-- Opening Marker --

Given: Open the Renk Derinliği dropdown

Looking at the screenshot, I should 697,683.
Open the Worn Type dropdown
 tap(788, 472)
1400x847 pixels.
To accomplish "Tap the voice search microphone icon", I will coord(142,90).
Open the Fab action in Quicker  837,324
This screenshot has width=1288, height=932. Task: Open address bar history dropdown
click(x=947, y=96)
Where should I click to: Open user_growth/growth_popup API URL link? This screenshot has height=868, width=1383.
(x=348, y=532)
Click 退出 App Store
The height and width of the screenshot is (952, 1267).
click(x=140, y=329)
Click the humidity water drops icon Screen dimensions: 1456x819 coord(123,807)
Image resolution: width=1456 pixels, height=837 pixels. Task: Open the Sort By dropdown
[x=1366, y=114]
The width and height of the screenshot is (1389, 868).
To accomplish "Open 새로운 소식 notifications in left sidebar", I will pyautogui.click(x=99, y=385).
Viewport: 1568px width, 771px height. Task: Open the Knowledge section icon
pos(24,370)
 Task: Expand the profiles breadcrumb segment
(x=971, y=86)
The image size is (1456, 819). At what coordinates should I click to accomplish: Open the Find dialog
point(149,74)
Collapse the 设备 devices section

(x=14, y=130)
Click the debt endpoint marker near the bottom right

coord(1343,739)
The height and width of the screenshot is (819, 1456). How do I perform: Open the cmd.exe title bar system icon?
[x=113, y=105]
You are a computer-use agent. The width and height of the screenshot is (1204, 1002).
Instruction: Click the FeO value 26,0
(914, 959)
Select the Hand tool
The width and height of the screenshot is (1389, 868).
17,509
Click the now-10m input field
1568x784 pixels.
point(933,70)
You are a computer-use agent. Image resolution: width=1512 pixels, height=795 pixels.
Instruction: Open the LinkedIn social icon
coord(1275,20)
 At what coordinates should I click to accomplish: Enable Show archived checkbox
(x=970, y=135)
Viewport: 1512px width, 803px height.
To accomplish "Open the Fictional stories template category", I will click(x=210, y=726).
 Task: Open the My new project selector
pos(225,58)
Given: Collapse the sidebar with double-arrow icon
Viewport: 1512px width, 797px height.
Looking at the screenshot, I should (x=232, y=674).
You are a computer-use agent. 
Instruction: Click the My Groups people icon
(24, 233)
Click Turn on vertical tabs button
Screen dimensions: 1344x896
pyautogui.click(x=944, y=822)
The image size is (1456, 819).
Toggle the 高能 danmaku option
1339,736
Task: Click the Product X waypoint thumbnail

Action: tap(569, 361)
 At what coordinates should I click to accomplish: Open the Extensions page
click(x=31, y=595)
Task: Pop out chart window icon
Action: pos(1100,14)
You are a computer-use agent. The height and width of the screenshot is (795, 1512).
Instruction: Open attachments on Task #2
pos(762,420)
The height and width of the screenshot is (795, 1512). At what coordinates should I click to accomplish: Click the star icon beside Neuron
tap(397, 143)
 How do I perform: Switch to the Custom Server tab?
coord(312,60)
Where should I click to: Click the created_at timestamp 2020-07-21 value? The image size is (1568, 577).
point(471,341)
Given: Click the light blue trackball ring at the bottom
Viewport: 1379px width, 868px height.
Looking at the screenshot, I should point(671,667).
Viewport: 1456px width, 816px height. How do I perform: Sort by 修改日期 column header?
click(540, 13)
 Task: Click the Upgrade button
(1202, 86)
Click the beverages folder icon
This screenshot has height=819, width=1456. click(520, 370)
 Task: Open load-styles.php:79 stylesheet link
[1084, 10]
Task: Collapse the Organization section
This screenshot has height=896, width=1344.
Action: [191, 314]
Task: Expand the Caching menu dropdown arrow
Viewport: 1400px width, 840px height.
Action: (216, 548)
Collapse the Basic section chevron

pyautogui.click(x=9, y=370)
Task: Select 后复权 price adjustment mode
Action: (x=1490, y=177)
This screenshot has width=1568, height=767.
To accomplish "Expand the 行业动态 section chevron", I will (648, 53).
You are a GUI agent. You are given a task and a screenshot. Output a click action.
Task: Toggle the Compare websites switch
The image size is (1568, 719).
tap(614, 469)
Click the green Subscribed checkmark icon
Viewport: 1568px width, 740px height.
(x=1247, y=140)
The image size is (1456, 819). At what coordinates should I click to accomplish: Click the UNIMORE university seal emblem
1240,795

-- Closing Marker --

AIM OF THE TASK:
Each of the entries above should be written out again exactly.

SOLUTION TO THIS EXERCISE:
Given: Open the Renk Derinliği dropdown

Looking at the screenshot, I should 697,683.
Open the Worn Type dropdown
 tap(788, 472)
1400x847 pixels.
To accomplish "Tap the voice search microphone icon", I will coord(142,90).
Open the Fab action in Quicker  837,324
This screenshot has width=1288, height=932. Task: Open address bar history dropdown
click(x=947, y=96)
Where should I click to: Open user_growth/growth_popup API URL link? This screenshot has height=868, width=1383.
(x=348, y=532)
Click 退出 App Store
The height and width of the screenshot is (952, 1267).
click(x=140, y=329)
Click the humidity water drops icon Screen dimensions: 1456x819 coord(123,807)
Image resolution: width=1456 pixels, height=837 pixels. Task: Open the Sort By dropdown
[x=1366, y=114]
The width and height of the screenshot is (1389, 868).
To accomplish "Open 새로운 소식 notifications in left sidebar", I will pyautogui.click(x=99, y=385).
Viewport: 1568px width, 771px height. Task: Open the Knowledge section icon
pos(24,370)
 Task: Expand the profiles breadcrumb segment
(x=971, y=86)
The image size is (1456, 819). At what coordinates should I click to accomplish: Open the Find dialog
point(149,74)
Collapse the 设备 devices section

(x=14, y=130)
Click the debt endpoint marker near the bottom right

coord(1343,739)
The height and width of the screenshot is (819, 1456). How do I perform: Open the cmd.exe title bar system icon?
[x=113, y=105]
You are a computer-use agent. The width and height of the screenshot is (1204, 1002).
Instruction: Click the FeO value 26,0
(914, 959)
Select the Hand tool
The width and height of the screenshot is (1389, 868).
17,509
Click the now-10m input field
1568x784 pixels.
point(933,70)
You are a computer-use agent. Image resolution: width=1512 pixels, height=795 pixels.
Instruction: Open the LinkedIn social icon
coord(1275,20)
 At what coordinates should I click to accomplish: Enable Show archived checkbox
(x=970, y=135)
Viewport: 1512px width, 803px height.
To accomplish "Open the Fictional stories template category", I will click(x=210, y=726).
 Task: Open the My new project selector
pos(225,58)
Given: Collapse the sidebar with double-arrow icon
Viewport: 1512px width, 797px height.
Looking at the screenshot, I should (x=232, y=674).
You are a computer-use agent. 
Instruction: Click the My Groups people icon
(24, 233)
Click Turn on vertical tabs button
Screen dimensions: 1344x896
pyautogui.click(x=944, y=822)
The image size is (1456, 819).
Toggle the 高能 danmaku option
1339,736
Task: Click the Product X waypoint thumbnail

Action: tap(569, 361)
 At what coordinates should I click to accomplish: Open the Extensions page
click(x=31, y=595)
Task: Pop out chart window icon
Action: pos(1100,14)
You are a computer-use agent. The height and width of the screenshot is (795, 1512).
Instruction: Open attachments on Task #2
pos(762,420)
The height and width of the screenshot is (795, 1512). At what coordinates should I click to accomplish: Click the star icon beside Neuron
tap(397, 143)
 How do I perform: Switch to the Custom Server tab?
coord(312,60)
Where should I click to: Click the created_at timestamp 2020-07-21 value? The image size is (1568, 577).
point(471,341)
Given: Click the light blue trackball ring at the bottom
Viewport: 1379px width, 868px height.
Looking at the screenshot, I should point(671,667).
Viewport: 1456px width, 816px height. How do I perform: Sort by 修改日期 column header?
click(540, 13)
 Task: Click the Upgrade button
(1202, 86)
Click the beverages folder icon
This screenshot has height=819, width=1456. click(520, 370)
 Task: Open load-styles.php:79 stylesheet link
[1084, 10]
Task: Collapse the Organization section
This screenshot has height=896, width=1344.
Action: [191, 314]
Task: Expand the Caching menu dropdown arrow
Viewport: 1400px width, 840px height.
Action: (216, 548)
Collapse the Basic section chevron

pyautogui.click(x=9, y=370)
Task: Select 后复权 price adjustment mode
Action: (x=1490, y=177)
This screenshot has width=1568, height=767.
To accomplish "Expand the 行业动态 section chevron", I will (648, 53).
You are a GUI agent. You are given a task and a screenshot. Output a click action.
Task: Toggle the Compare websites switch
The image size is (1568, 719).
tap(614, 469)
Click the green Subscribed checkmark icon
Viewport: 1568px width, 740px height.
(x=1247, y=140)
The image size is (1456, 819). At what coordinates should I click to accomplish: Click the UNIMORE university seal emblem
1240,795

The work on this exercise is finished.